Top of Source material

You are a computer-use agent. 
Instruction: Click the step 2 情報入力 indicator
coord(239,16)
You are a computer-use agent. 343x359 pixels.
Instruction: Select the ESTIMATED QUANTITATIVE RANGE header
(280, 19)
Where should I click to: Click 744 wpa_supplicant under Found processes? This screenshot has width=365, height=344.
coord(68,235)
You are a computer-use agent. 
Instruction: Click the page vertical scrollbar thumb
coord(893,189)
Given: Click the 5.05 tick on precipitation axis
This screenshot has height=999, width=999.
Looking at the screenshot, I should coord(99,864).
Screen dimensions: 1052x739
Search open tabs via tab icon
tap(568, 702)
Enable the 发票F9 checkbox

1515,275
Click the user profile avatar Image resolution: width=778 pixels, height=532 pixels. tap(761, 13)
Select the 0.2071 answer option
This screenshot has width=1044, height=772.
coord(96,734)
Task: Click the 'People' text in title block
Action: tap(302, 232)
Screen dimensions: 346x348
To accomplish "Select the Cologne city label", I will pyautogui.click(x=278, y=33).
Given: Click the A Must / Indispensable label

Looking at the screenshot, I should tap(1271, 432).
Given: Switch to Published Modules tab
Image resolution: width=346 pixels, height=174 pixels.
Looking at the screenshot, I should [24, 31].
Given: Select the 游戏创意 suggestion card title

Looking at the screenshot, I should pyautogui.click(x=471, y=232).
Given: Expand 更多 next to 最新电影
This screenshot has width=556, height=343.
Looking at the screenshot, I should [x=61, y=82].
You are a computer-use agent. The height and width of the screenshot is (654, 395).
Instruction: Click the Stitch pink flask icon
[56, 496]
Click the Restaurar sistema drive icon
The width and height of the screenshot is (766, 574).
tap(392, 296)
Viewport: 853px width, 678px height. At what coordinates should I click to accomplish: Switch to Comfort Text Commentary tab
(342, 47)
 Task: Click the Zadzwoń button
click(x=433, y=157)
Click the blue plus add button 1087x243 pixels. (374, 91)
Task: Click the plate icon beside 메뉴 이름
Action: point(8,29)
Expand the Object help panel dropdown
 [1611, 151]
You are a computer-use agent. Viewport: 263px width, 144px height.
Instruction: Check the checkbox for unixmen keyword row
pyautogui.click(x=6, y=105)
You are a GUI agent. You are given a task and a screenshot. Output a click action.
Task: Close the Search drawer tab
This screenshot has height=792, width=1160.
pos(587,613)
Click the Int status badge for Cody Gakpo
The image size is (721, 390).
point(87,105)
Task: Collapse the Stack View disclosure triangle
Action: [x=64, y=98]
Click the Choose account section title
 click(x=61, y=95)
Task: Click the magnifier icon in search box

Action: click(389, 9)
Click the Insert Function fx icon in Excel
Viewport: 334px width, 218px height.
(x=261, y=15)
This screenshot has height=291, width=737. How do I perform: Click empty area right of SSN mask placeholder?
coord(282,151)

Bottom of Source material

__Exercise instructions__
Each entry above has to be transcribed exactly as it appears.

__Task output__
You are a computer-use agent. 
Instruction: Click the step 2 情報入力 indicator
coord(239,16)
You are a computer-use agent. 343x359 pixels.
Instruction: Select the ESTIMATED QUANTITATIVE RANGE header
(280, 19)
Where should I click to: Click 744 wpa_supplicant under Found processes? This screenshot has width=365, height=344.
coord(68,235)
You are a computer-use agent. 
Instruction: Click the page vertical scrollbar thumb
coord(893,189)
Given: Click the 5.05 tick on precipitation axis
This screenshot has height=999, width=999.
Looking at the screenshot, I should coord(99,864).
Screen dimensions: 1052x739
Search open tabs via tab icon
tap(568, 702)
Enable the 发票F9 checkbox

1515,275
Click the user profile avatar Image resolution: width=778 pixels, height=532 pixels. tap(761, 13)
Select the 0.2071 answer option
This screenshot has width=1044, height=772.
coord(96,734)
Task: Click the 'People' text in title block
Action: tap(302, 232)
Screen dimensions: 346x348
To accomplish "Select the Cologne city label", I will pyautogui.click(x=278, y=33).
Given: Click the A Must / Indispensable label

Looking at the screenshot, I should tap(1271, 432).
Given: Switch to Published Modules tab
Image resolution: width=346 pixels, height=174 pixels.
Looking at the screenshot, I should [24, 31].
Given: Select the 游戏创意 suggestion card title

Looking at the screenshot, I should pyautogui.click(x=471, y=232).
Given: Expand 更多 next to 最新电影
This screenshot has width=556, height=343.
Looking at the screenshot, I should [x=61, y=82].
You are a computer-use agent. The height and width of the screenshot is (654, 395).
Instruction: Click the Stitch pink flask icon
[56, 496]
Click the Restaurar sistema drive icon
The width and height of the screenshot is (766, 574).
tap(392, 296)
Viewport: 853px width, 678px height. At what coordinates should I click to accomplish: Switch to Comfort Text Commentary tab
(342, 47)
 Task: Click the Zadzwoń button
click(x=433, y=157)
Click the blue plus add button 1087x243 pixels. (374, 91)
Task: Click the plate icon beside 메뉴 이름
Action: point(8,29)
Expand the Object help panel dropdown
 [1611, 151]
You are a computer-use agent. Viewport: 263px width, 144px height.
Instruction: Check the checkbox for unixmen keyword row
pyautogui.click(x=6, y=105)
You are a GUI agent. You are given a task and a screenshot. Output a click action.
Task: Close the Search drawer tab
This screenshot has height=792, width=1160.
pos(587,613)
Click the Int status badge for Cody Gakpo
The image size is (721, 390).
point(87,105)
Task: Collapse the Stack View disclosure triangle
Action: [x=64, y=98]
Click the Choose account section title
 click(x=61, y=95)
Task: Click the magnifier icon in search box

Action: click(389, 9)
Click the Insert Function fx icon in Excel
Viewport: 334px width, 218px height.
(x=261, y=15)
This screenshot has height=291, width=737. How do I perform: Click empty area right of SSN mask placeholder?
coord(282,151)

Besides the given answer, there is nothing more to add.